Yankees’ offense continues to be offensive

Andy Pettitte wore the hair shirt after the Yankees’ 8-3 loss Thursday night to the Rays, but this was really another example of an offense that has had trouble clicking of late. The Yankees have the second lowest batting average in the American League and rank 13th of 15 clubs in scoring.

In their seventh loss in the past nine games, the Yankees’ team on-base percentage fell below .300, and their slugging percentage is well below .400. What is going on is nothing short of an epidemic.

The way their offense is sputtering these days the Yanks can use all the help they can get. They got it from opposing pitcher Matt Moore in the sixth inning when they were able to score three runs despite getting only one hit to get back into the game. Tampa Bay had a 4-0 lead at the start of the inning, but the Yankees cut the deficit to 4-3 thanks in large part to wildness by Moore.

Control problems have been a recent issue for Moore, who started the season 8-0 with a 2.18 ERA before losing his past three starts with a 13.86 ERA and 11 walks in 12 1/3 innings that raised his season ERA to 4.12. The lefthander was working on a two-hit shutout entering the sixth when the Yankees finally got something going.

Reid Brignac, who started at shortstop because manager Joe Girardi wanted his best defensive alignment behind Pettitte, led off the sixth with a single to center. Moore then filled the bases with walks to Brett Gardner and Jayson Nix and had to contend with Robinson Cano. A wild pitch allowed the first run to score and advanced the other two runners.

Cano hit a smoking liner to deep center field for a sacrifice fly that also put Nix on third base. The Rays kept the infield back and conceded a run as Travis Hafner made the second out on a grounder to the right side.
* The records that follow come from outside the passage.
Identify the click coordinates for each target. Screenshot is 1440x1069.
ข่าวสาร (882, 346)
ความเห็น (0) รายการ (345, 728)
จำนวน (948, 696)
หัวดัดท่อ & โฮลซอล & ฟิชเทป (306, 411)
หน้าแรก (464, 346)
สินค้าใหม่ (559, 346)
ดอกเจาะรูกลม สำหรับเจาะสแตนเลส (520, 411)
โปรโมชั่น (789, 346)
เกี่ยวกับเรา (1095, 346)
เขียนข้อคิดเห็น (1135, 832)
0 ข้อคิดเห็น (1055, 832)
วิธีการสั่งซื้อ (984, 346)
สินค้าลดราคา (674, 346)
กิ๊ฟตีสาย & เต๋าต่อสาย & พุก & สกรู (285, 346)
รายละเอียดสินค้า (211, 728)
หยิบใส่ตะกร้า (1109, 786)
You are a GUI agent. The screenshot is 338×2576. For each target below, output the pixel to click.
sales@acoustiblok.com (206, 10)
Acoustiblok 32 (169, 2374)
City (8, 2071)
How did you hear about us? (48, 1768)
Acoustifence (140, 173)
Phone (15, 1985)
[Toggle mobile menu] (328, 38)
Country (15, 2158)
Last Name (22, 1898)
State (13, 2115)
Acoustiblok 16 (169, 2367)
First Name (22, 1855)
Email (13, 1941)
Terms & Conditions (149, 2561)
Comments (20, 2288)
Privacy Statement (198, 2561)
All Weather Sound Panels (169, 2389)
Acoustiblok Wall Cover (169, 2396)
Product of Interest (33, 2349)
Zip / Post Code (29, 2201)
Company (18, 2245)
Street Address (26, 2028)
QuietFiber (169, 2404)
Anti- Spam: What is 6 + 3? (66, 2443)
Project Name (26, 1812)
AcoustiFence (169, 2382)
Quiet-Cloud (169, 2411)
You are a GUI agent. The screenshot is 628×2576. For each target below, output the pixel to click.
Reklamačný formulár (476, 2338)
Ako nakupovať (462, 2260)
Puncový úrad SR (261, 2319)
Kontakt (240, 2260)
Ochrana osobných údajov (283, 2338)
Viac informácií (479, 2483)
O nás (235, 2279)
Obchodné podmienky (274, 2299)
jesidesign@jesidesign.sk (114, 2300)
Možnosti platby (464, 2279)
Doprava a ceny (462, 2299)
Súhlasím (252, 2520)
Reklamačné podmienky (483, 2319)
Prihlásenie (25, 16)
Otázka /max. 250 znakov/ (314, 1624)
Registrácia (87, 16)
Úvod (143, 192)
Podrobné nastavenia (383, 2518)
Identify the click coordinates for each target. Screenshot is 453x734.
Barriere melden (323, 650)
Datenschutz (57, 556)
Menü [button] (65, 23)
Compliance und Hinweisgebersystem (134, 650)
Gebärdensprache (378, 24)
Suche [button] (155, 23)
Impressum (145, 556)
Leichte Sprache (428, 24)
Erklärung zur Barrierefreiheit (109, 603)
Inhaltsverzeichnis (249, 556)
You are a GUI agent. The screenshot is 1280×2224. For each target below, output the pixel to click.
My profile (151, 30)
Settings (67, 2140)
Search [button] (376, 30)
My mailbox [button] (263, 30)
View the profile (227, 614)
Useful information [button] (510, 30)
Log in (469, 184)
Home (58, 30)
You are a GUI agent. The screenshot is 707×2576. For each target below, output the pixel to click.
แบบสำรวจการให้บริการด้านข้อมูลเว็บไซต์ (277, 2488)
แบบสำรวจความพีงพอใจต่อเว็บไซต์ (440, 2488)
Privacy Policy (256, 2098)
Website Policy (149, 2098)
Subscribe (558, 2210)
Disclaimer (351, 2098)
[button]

Pettitte was hoping for a shutdown inning in the seventh to keep it a one-run game, but with two out Desmond Jennings and Sean Rodriguez touched the lefthander for successive doubles that marked the end of his outing. The Rays had nine hits in 6 2/3 innings off Pettitte, who walked one batter, struck out six and threw a wild pitch.

“Matt lets our guys get back in the game, and Joe has confidence in me to get Rodriguez out to get us out of the inning and I give back another run,” Pettitte said. “It was another disappointing outing for me, very frustrating. My command in the zone isn’t where it needs to be. My fastball command isn’t there. I got to have my fastball. I can’t just throw cutters and curves.”

The wild pitch took away the possibility of Andy getting out of a second-inning jam with a double play ball as Tampa Bay got its first run on a sacrifice fly by Jose Lobaton. Three hits in a row and a sacrifice fly by Evan Longoria in the third pushed the Rays’ lead to 3-0. Longoria, who has had little success against Pettitte (3-for-23 career) got his second RBI of the game with a leadoff home run to right-center in the sixth.

“Andy didn’t make too many mistakes, but when he did they were big ones,” manager Joe Girardi said.

In losing his second straight start, Pettitte (5-5, 4.20 ERA) fell to 2-5 with a 5.13 ERA (52.2IP, 30ER) in his past nine starts covering 52 2/3 innings and is winless in his past five starts at Yankee Stadium (0-3, 7.46 ERA in 25 1/3 innings).

Moore also departed in the seventh after a one-out double by Lyle Overbay, the Yankees’ first extra-base hit in 18 innings. Overbay made a base-running blunder by trying to cross to third base on a grounder to shortstop and was thrown out to spike a major scoring opportunity. When teams are struggling for runs, plays such as that appear to be over-aggressive but turn out to be self-destructive.

It all became academic as the Rays continued their display of extra-base power. Longoria hit his second homer of the game leading off the eighth against Joba Chamberlain, and Boone Logan gave up a two-run shot to Yunel Escobar on a towering drive into the net beyond the center-field wall.

The Yankees lost an opportunity to gain ground on the first-place Red Sox and remained 3 ½ games behind them but are just 1 ½ games ahead of the fourth-place Rays. The last-place Blue Jays have gotten hot lately with an eight-game winning streak to get within one game of the .500 level. Things are tightening up in the division.